* **Kutipan Halaman**
──────

Pernyataan Yesus ini sangat dalam maknanya tentang sosok yang bernama Yohanes
Pembaptis. Yesus tidak hanya mengenal tetapi mengakui eksistensi Yohanes
Pembaptis sebagai seorang utusan Tuhan. Oleh karena itu, berita kematian
Yohanes Pembaptis menjadi situasi krisis pertama yang dialami oleh Yesus dan
para murid-Nya. Yesus dan para murid sungguh bersedih sehingga mencari tempat
yang sunyi untuk menenangkan diri.
Akan tetapi kepopuleran Yesus di tengah masyarakat
sedang mengalami puncak keemasan. Banyak orang dari berbagai tempat terus
mengikuti pergerakan-Nya. Ketika mengetahui tujuan kepergian Yesus, mereka
lebih dulu mengambil jalan lain dan menunggu di tempat yang hendak disinggahi
Yesus. Benar saja, ketika Yesus mendarat, Ia melihat banyak orang yang sudah
menunggu-Nya. Karena tergerak oleh belas kasihan, Yesus menyempatkan diri untuk
menyembuhkan mereka yang sementara sakit. Masalah lain pun mulai muncul. Hari
terus bergerak menuju malam, namun tidak menyurutkan antusiasme dari
orang-orang terhadap Yesus. Mereka tetap setia berada dengan Yesus. Hal inilah
yang memicu kekuatiran para murid karena mereka tidak memiliki makanan yang
cukup untuk memberi makan sekian banyak orang tersebut. Inilah situasi batas
atau krisis kedua yang dialami oleh Yesus dan para murid-Nya.

──────

* **Bahan**
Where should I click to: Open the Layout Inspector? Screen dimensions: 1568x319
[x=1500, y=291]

──────

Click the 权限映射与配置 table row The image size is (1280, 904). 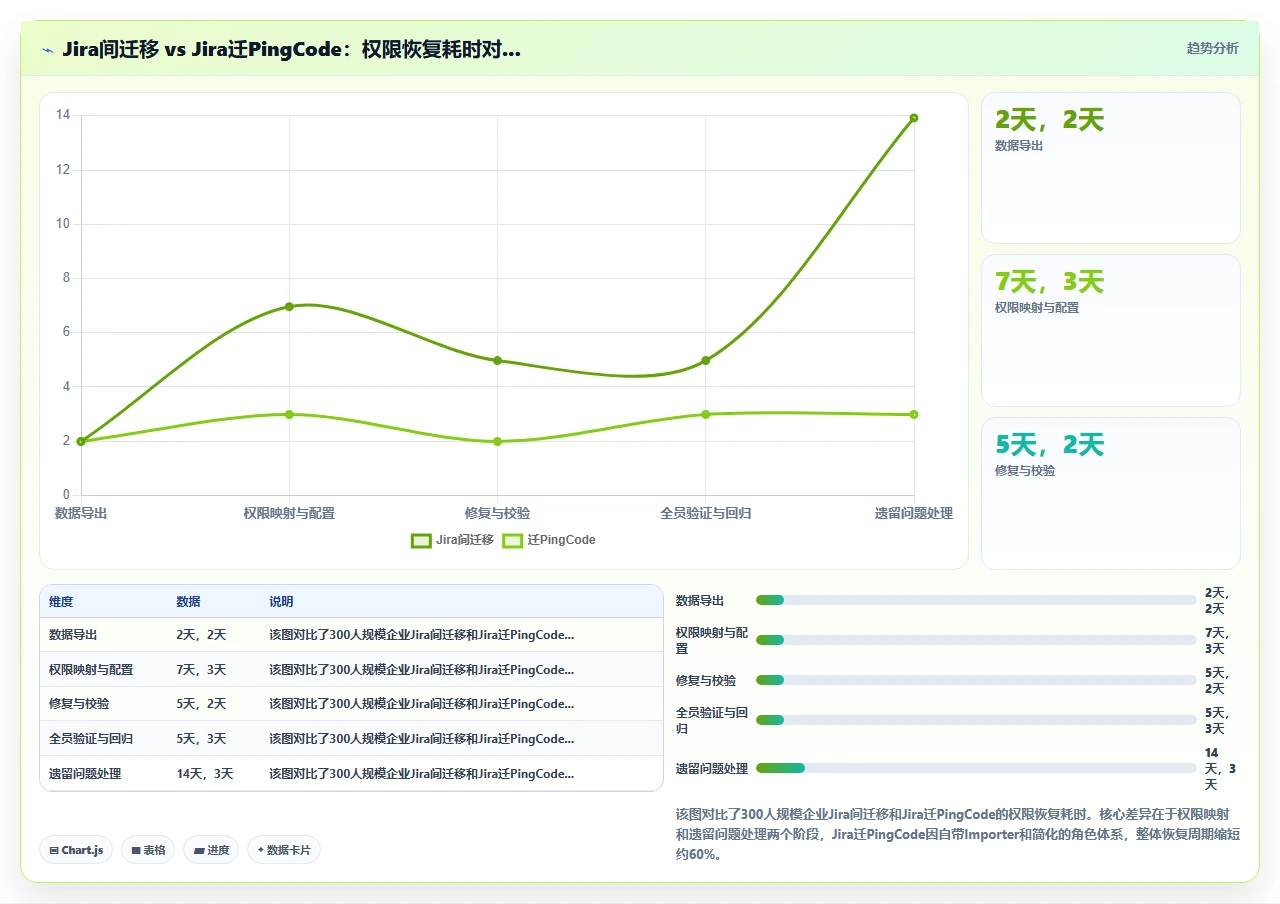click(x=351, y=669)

──────

* **Tantangan**
1 – Tentukan apakah pernyataan (a), (b), dan (c) sesuai dengan kutipan tentang Yesus dan Yohanes Pembaptis. Jawab ya atau tidak untuk masing-masing, lalu kutip kata-kata penentunya dari kutipan itu. (a) Yesus mengakui Yohanes Pembaptis sebagai utusan Tuhan. (b) Orang banyak meninggalkan Yesus ketika hari menjelang malam. (c) Para murid memiliki cukup makanan untuk orang banyak itu.
2 – Tolong tuliskan lanjutan kutipan tentang Yesus dan Yohanes Pembaptis, mulai sesudah kalimat terakhirnya.

* **Hasil Berurutan**
1 –
(a) Ya: "Yesus tidak hanya mengenal tetapi mengakui eksistensi Yohanes Pembaptis sebagai seorang utusan Tuhan."
(b) Tidak: "Mereka tetap setia berada dengan Yesus."
(c) Tidak: "mereka tidak memiliki makanan yang cukup untuk memberi makan sekian banyak orang tersebut"

2 –
Para murid sudah kehilangan akal bagaimana
meyakinkan orang banyak untuk kembali ke rumahnya masing-masing. Tidak ada cari
lain yang ditempuh selain mendatangi Yesus dan mengungkapkan solusi yang tepat
menurut mereka. Dalam batin, sepertinya mereka yakin Yesus memiliki kesamaan
pikiran dengan mereka. Di luar dugaan Yesus memberi jawaban yang sungguh di
luar dugaan dan akal sehat. “Tidak perlu mereka pergi, kamu harus memberi
mereka makan” (Mat 14:16). Jawaban Yesus ini menjadi sebuah solusi atas krisis
hidup atau situasi batas yang sementara mereka alami. Walaupun sementara
mengalami dua krisis atau situasi batas dalam pengalaman hidup-Nya, Yesus tetap
menunjukkan sikap sabar, tenang, dan bijaksana. Bandingkan dengan sikap
sebaliknya yang diperlihatkan oleh para murid. Mereka lebih cepat panik, takut,
cemas, dan putus asa. Dengan kesabaran dan ketenangan-Nya, Yesus berserah diri
kepada Bapa-Nya agar Ia dan para murid memperoleh solusi yang bijak dari
situasi krisis yang sementara mereka alami. Pada akhirnya, lima roti dan dua
ikan membuka jalan kebaikan bagi banyak orang. Situasi krisis berubah menjadi
pengalaman fenomenal yang semakin menguatkan hati banyak orang untuk percaya
kepada Yesus.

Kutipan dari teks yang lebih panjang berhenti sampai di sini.